##### Reading text

NASA’s Mars Science Laboratory mission will deliver the Mars rover Curiosity, a nearly 2,000-pound (1-ton) car-size robotic roving laboratory, to the surface of Mars at 10:31 p.m. PDT on August 5 (1:31 a.m. EDT August 6). The nuclear-powered Curiosity is the largest manmade object to ever touch down on another planet. Curiosity’s landing will mark the start of a two-year prime mission to investigate whether one of the most intriguing places on Mars ever has offered an environment favorable for microbial life.
The mission will study whether the Gale Crater area of Mars has evidence of past and present habitable environments. These studies will be part of a broader examination of past and present processes in the Martian atmosphere and on its surface. The research will use 10 instrument-based science investigations. The mission’s rover, Curiosity, carries the instruments for these investigations and will support their use by providing overland mobility, sample-acquisition capabilities, power and communications. The primary mission will last one Mars year (98 weeks).
Curiosity—Robot Geologist and Chemist in One
The rover will analyze dozens of samples scooped from the soil, drilled from rocks, and pulled from the atmosphere. The record of Mars’ climate and geology is essentially “written in the rocks and soil”—in their formation, structure, and chemical composition. Curiosity’s on-board laboratory will study the samples and the local geologic setting in order to detect chemical building blocks of life (e.g., forms of carbon) on Mars and assess what the martian environment was like in the past, addressing the fundamental question, was Mars ever a habitat for microbial life.

##########
##### Information shown

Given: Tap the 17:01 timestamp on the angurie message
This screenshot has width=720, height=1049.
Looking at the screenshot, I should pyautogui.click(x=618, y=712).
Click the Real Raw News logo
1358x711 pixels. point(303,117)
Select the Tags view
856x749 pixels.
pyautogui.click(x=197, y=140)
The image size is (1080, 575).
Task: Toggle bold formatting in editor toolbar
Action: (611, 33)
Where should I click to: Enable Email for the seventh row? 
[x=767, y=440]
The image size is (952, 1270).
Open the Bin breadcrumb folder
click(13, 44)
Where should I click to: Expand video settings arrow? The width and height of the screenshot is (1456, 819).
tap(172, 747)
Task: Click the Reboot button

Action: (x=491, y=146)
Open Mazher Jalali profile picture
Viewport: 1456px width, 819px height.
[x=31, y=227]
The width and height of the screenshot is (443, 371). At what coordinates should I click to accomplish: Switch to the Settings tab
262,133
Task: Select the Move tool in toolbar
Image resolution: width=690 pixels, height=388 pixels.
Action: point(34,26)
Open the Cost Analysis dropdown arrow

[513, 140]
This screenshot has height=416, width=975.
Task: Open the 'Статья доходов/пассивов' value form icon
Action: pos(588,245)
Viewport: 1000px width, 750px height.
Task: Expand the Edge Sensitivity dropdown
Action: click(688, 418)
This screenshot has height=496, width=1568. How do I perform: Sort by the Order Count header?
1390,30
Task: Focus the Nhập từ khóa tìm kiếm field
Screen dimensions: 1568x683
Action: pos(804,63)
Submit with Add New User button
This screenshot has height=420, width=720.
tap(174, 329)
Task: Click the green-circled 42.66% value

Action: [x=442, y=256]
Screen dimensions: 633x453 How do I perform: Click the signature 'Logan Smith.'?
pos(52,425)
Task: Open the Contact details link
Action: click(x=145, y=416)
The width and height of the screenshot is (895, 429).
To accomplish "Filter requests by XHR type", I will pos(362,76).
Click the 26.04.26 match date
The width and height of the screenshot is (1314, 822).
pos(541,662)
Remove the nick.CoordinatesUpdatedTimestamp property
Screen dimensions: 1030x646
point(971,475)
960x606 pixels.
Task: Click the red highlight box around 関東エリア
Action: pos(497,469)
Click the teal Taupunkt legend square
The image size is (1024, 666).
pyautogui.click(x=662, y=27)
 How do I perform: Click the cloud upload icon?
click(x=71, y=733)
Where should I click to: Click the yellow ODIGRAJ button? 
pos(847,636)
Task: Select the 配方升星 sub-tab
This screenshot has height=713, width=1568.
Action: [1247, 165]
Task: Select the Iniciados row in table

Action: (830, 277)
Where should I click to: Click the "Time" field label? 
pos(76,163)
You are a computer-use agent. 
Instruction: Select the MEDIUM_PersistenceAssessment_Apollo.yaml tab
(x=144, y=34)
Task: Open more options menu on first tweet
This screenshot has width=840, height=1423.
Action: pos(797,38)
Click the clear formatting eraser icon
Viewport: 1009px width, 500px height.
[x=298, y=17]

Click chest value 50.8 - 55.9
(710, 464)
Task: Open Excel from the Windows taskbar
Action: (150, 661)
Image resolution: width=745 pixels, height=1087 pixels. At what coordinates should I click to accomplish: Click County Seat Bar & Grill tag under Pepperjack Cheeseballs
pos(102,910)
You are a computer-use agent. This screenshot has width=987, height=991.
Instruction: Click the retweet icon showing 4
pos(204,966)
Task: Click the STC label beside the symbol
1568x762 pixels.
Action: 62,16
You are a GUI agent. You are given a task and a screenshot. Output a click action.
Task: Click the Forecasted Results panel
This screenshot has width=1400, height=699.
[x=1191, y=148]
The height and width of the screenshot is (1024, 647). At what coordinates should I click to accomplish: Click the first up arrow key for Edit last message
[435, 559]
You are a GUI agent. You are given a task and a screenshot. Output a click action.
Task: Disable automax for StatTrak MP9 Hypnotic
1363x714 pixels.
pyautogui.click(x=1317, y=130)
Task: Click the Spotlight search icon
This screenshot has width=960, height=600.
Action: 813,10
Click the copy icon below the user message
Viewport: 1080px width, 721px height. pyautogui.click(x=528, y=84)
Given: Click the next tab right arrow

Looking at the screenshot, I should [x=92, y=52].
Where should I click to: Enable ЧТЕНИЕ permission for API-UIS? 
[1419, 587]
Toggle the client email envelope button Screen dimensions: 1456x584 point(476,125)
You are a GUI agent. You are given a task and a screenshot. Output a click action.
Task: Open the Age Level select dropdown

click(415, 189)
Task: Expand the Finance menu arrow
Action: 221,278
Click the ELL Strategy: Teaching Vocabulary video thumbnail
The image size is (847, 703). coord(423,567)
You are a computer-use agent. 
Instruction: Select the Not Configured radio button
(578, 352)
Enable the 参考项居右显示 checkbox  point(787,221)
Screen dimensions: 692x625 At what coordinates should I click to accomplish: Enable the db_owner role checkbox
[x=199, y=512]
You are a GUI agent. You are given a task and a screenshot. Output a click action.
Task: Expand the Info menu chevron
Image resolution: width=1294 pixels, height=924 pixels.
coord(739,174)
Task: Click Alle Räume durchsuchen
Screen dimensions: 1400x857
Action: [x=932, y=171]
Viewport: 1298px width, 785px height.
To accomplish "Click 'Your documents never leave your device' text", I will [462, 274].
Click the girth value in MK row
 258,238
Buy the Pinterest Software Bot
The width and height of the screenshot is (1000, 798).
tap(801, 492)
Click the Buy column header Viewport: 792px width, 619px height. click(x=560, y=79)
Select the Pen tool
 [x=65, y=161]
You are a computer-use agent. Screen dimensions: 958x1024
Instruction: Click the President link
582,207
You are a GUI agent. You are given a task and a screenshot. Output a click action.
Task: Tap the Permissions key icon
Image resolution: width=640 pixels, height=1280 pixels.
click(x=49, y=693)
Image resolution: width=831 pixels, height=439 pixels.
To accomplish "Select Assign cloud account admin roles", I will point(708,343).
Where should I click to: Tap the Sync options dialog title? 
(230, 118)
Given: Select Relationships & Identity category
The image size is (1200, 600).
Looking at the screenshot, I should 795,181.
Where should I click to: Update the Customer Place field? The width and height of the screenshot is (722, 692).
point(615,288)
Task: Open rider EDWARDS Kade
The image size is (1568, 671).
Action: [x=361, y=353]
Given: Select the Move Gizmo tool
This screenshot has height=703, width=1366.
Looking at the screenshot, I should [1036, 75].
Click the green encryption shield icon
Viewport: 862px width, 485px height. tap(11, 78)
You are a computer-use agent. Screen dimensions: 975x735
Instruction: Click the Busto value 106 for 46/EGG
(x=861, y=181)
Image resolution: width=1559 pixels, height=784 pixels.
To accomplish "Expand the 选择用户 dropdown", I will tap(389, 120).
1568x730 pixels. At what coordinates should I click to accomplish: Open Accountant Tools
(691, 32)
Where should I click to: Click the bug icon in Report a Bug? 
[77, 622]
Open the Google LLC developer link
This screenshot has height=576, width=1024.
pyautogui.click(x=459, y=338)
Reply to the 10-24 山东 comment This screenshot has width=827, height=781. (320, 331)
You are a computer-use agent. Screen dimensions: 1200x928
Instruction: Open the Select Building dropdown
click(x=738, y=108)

##########

* Tasks:
a: According to the Curiosity rover text, how long will the primary mission last?
b: Do these statements agree with the Curiosity rover text? (i) Curiosity weighs nearly 2,000 pounds. (ii) The research will use 12 instrument-based science investigations. (iii) Curiosity is solar-powered.
c: Pick up the Curiosity rover text after its last sentence and carry it further.

* Task answers:
a: One Mars year (98 weeks).

b:
(i) Yes: "a nearly 2,000-pound (1-ton) car-size robotic roving laboratory"
(ii) No: "The research will use 10 instrument-based science investigations."
(iii) No: "The nuclear-powered Curiosity"

c:
Curiosity’s Information Brochure: Information about the Mars Rover and the mission (PDF)
- Assess biological potential of the martian site
- Characterize geology and geochemistry
- Investigate the role of water, atmospheric evolution and climate
- Characterize the spectrum of surface radiation
Gale Crater—Curiosity Landing Site
Gale Crater is a fascinating place to explore because of the mountain of layered materials in the middle—a mound about three times as high as the rim of the Grand Canyon (5 km/3 miles) on Earth! The layers tell a story about what Mars was like in the past, perhaps spanning much of the early history of the Red Planet. Studies from orbit have revealed that the layers have different minerals, that usually from in water, depending on their height. Near the bottom of the mound are clay minerals. Above the clay-bearing layers are layers with minerals containing sulfur and oxygen. These different layers represent different environmental histories of Mars.